== Exercise directions ==
Write out all of the records exactly once more and skip the images.

== Data shown ==
########

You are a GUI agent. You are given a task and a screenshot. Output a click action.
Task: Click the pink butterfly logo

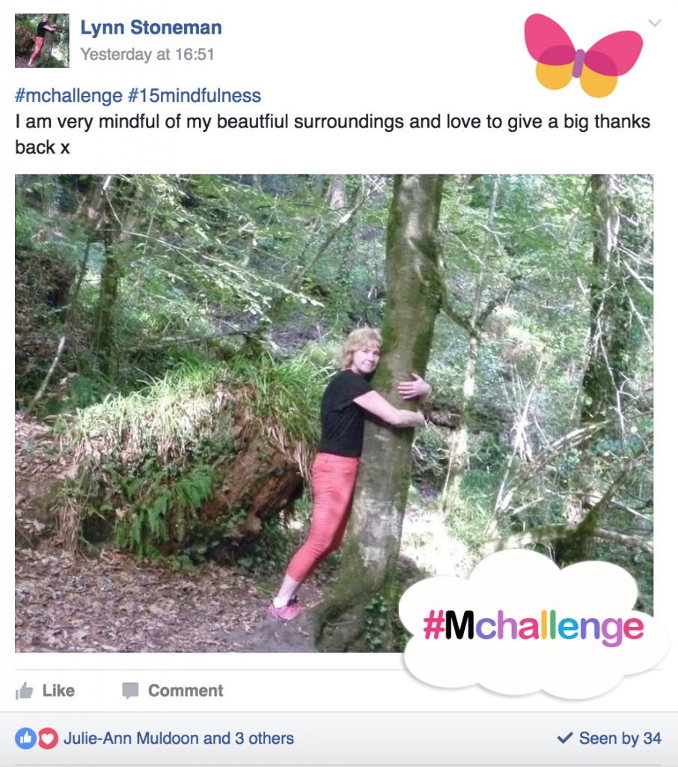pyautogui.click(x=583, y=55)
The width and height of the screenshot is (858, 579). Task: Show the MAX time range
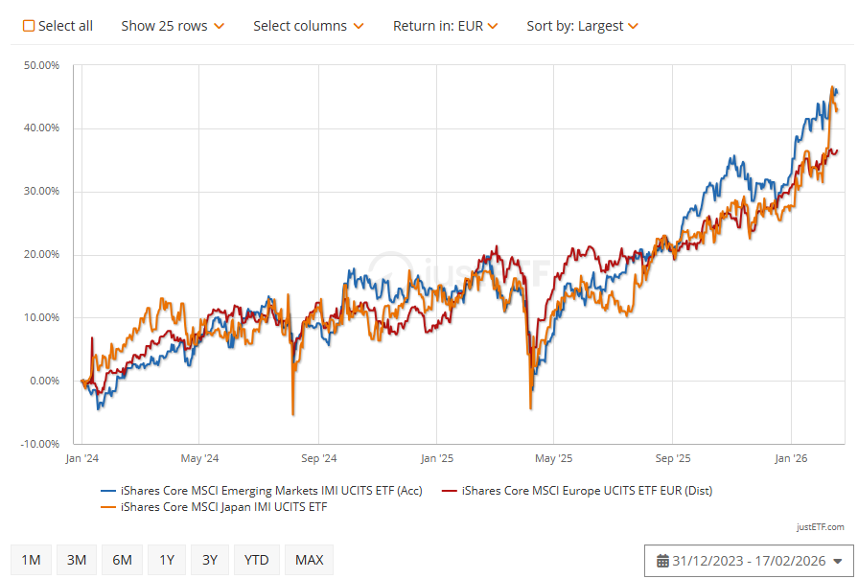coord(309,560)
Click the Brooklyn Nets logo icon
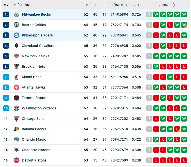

########

== Solved problem ==
You are a GUI agent. You are given a task and a screenshot. Output a click action.
Task: Click the pink butterfly logo

pyautogui.click(x=583, y=55)
The width and height of the screenshot is (858, 579). Task: Show the MAX time range
coord(309,560)
Click the Brooklyn Nets logo icon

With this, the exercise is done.